====== TRECHO SELECIONADO ======

Foi quando estava chegando para um jantar, na noite da última segunda-feira, que um médico de 44 anos se tornou mais um número nas dramáticas estatísticas da violência na Capital. O homem, que pediu para ter a identidade preservada, foi abordado por três criminosos por volta das 21h na Avenida Taquara, no bairro Petrópolis, e mantido refém dos assaltantes por cerca de 15 minutos.
Após recolher os pertences do homem, os três criminosos realizaram um sequestro relâmpago, levando o médico em seu veículo. Durante o percurso, o carro em que eles estavam capotou na Avenida Ijuí. A vítima do sequestro foi levada para o Hospital de Pronto-Socorro com ferimentos leves e liberada em seguida. Os ladrões fugiram.
Na manhã desta terça-feira, Zero Hora conversou, por telefone, com o médico, que descreveu a ação dos criminosos como profissional e violenta. Confira:
Como você foi abordado pelos assaltantes? Estava saindo do carro?
Sim, eu estava chegando para um jantar por volta das 21h. Repentinamente, um carro, acho que um Peugeot 206, parou ao meu lado. Saíram três elementos do veículo, que aparentavam ser bem jovens, talvez até menores de idade. Eles me mandaram deitar no chão, bem rente ao muro da casa, pegaram meus pertences, perguntaram quem estava dentro de casa, se eu morava ali. Dei minhas coisas e a chave do carro, perguntei se eles sabiam ligar o carro. Achei que eu iria ficar ali e eles iriam embora.
Você se manteve calmo nesse momento?

====== DADOS ======

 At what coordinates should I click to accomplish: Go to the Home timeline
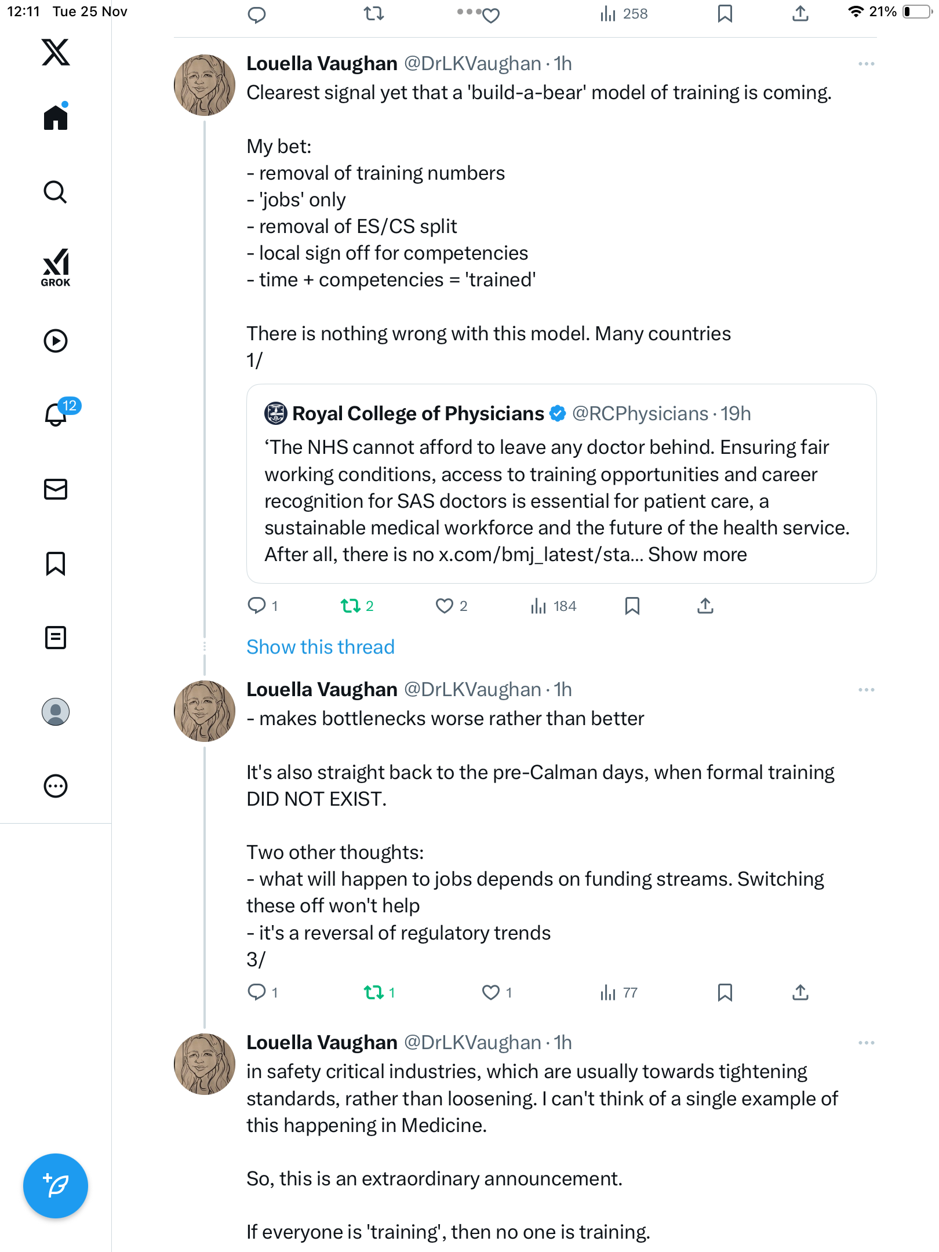pyautogui.click(x=56, y=118)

======

- _PERGUNTAS PARA RESPONDER_
**a)** Por favor, transcreva da reportagem sobre o sequestro relâmpago do médico o trecho que começa em "Após recolher os" e segue até "Os ladrões fugiram.".
**b)** Resuma em duas frases a reportagem sobre o sequestro relâmpago do médico.
**c)** Escreva a continuação da reportagem sobre o sequestro relâmpago do médico a partir do ponto em que ela termina.

- _RESULTADOS EM ORDEM_
**a)**
Após recolher os pertences do homem, os três criminosos realizaram um sequestro relâmpago, levando o médico em seu veículo. Durante o percurso, o carro em que eles estavam capotou na Avenida Ijuí. A vítima do sequestro foi levada para o Hospital de Pronto-Socorro com ferimentos leves e liberada em seguida. Os ladrões fugiram.

**b)** Um médico de 44 anos foi abordado por três criminosos por volta das 21h da última segunda-feira na Avenida Taquara, no bairro Petrópolis, e levado em seu próprio veículo em um sequestro relâmpago. Durante o percurso, o carro capotou na Avenida Ijuí, o médico foi levado ao Hospital de Pronto-Socorro com ferimentos leves e liberado em seguida, e os ladrões fugiram.

**c)**
Eu sempre treinei para manter a tranquilidade. Na verdade é um absurdo o fato de treinarmos para sermos roubados, porque todos sabem que um dia serão. Eu fazia um treinamento mental, pensando em como deveria reagir, e me foquei nessas coisas. Ontem eu estava no momento errado e na hora errada.
O que houve então?
Não lembro bem o que falaram, mas me disseram para dar o relógio e o celular, e eu disse que o telefone estava dentro do veículo. Foi aí que eles decidiram me colocar pra dentro do carro. Eu fiquei sentado no banco de trás, no meio, com um homem em cada lado, sendo um deles com uma arma apontada pra mim. O terceiro homem estava no banco da frente, dirigindo. Eu só não consigo lembrar o rosto deles. Não olhar para a cara dos bandidos também fazia parte do meu treinamento.
Dentro do carro, eles disseram para onde iriam te levar?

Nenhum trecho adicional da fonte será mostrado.